Infantry Regiment, 7th Infantry Division. Approximately 2,500 U.S. and 700 South Korean soldiers assembled into the 31st Regimental Combat Team (RCT), which was deployed east of the Chosin Reservoir, North Korea. It was attacked by overwhelming numbers of Chinese forces. The American forces withdrew south with the Chinese attacks continuing.

By Dec. 6, the U.S. Army evacuated approximately 1,500 wounded service members. The remaining soldiers had been either captured, killed or went missing in enemy territory.

Because Cates could not be accounted for by his unit at the end of the battle, he was reported missing in action as of Dec. 3, 1950.

In September 1954, as part of Operation Glory, where the United Nations Command, Chinese People's Volunteer Forces and Korean People's Army exchanged war dead at Munsan-ni, South Korea.
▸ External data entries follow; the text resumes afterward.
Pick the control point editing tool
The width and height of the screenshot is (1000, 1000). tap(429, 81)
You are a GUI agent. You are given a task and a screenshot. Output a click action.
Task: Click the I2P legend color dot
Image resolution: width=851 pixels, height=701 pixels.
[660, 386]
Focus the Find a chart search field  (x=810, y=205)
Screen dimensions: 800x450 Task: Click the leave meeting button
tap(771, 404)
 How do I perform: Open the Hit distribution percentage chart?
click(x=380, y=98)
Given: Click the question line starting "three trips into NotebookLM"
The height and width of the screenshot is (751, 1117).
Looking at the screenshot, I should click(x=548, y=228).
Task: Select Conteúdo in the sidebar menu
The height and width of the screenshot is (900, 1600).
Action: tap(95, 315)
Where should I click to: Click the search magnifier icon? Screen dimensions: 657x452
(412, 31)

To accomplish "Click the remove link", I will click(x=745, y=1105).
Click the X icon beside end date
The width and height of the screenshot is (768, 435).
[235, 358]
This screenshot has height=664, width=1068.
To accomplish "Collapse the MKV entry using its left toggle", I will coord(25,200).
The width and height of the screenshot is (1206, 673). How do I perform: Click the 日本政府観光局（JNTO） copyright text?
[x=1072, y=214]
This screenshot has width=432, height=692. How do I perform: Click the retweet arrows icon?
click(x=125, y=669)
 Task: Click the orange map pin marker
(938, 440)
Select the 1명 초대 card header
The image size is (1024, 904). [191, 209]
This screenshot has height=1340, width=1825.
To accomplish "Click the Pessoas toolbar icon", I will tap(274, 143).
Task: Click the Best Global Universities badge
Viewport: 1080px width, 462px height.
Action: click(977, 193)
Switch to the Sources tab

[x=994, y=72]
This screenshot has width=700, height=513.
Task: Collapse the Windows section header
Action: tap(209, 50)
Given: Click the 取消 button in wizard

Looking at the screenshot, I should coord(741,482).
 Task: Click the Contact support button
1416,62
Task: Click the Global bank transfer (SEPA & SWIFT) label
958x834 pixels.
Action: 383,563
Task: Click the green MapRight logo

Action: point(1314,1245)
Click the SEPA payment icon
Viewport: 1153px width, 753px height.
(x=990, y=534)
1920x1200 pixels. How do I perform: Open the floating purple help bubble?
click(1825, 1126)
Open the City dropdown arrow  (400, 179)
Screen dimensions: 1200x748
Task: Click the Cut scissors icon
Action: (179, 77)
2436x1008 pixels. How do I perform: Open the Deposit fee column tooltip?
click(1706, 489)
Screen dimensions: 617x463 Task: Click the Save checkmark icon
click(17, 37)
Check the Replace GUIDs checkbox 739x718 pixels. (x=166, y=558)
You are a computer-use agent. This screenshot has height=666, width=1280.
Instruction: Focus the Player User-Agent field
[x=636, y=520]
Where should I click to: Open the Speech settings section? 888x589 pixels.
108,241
The United Nations received 25 sets of remains reported to have been recovered from isolated burial sites east of the Chosin Reservoir. 

The remains were sent to the Central Identification Unit for attempted identification.  One set, designated X-15903 was declared unidentifiable.  They were then transferred to the National Memorial Cemetery of the Pacific (NMCP,) known as the Punchbowl, in Honolulu and were interred as Unknown.

In February 2013, following thorough historical and scientific analysis, X-15903 was disinterred from the Punchbowl and sent to the laboratory for analysis.

To identify Cates' remains, scientists from DPAA used dental, anthropological and chest radiograph comparison analysis, as well as

circumstantial and material evidence.  Additionally, scientists from the Armed Forces Medical Examiner System used mitochondrial DNA (mtDNA) analysis.

Ray Crocker of the American Legion post confirmed that Sgt. Cate’s name is on the monument in DeWeese Memorial Park. He is listed as MIA.

It is not immediately known if Sgt. Cates has any surviving relatives.

A U.S. Army press release stated that Cates will be buried Sept. 21, 2019, in a location to be determined.